We are ingesting sftp log. The logfile rotates once every 24h. "headers" are set in the new file every rotation which gets indexed.
Unlike every other event indexed, the "linecount" for this event is 2 instead of 1 so they are pretty easy to spot.
#Date: Mon Jan 10 00:00:00 CEST 2020
#Fields: date time ip port .........
I've seen examples regarding skipping header lines in CSV files, though this is a textfile. It is not a huge issue though still something which is a bit irritating.
Is it possible to skip these lines so they are not forwarded/indexed? How would I go about accomplishing this?
Thank you in advace
Hi and thanks
Hm, so basically I could do something like:
[source::/my/source/here] TRANSFORMS-null= setnull
[setnull] REGEX = ^#[a-zA-Z]+: DEST_KEY = queue FORMAT = nullQueue
In the same files where I define field extraction? Currently this TA lives on the search heads and the universal forwarder collecting the log.

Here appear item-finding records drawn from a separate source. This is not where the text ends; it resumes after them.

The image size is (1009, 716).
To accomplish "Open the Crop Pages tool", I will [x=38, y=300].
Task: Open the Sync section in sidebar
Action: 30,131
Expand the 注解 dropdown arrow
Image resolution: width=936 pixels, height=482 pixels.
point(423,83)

Do I need this TA anywhere else or would that be enough?
Thank you again
As per documentation: "Although similar to forwarder-based routing, queue routing can be performed by an indexer, as well as a heavy forwarder." Which means that you need to create a TA and deploy it to the indexer(s) or heavy forwarder (if your are using it).
The transforms file should be ok, if you are sure that events you want to keep, will not match provided REGEX.
Ah, the "caveat" at the end...
So yeah, I need to deploy the TA to the indexers to "skip" these header events once per 24h. Not sure I understand the manual here 100% though. Is it enough if this config is present on indexers and heavy forwarders, or should I push this to universal forwarder and search heads as well?
Regarding the regex, no events should ever start with # for this source, so that should be OK.
Thank you again! Fantastic feedback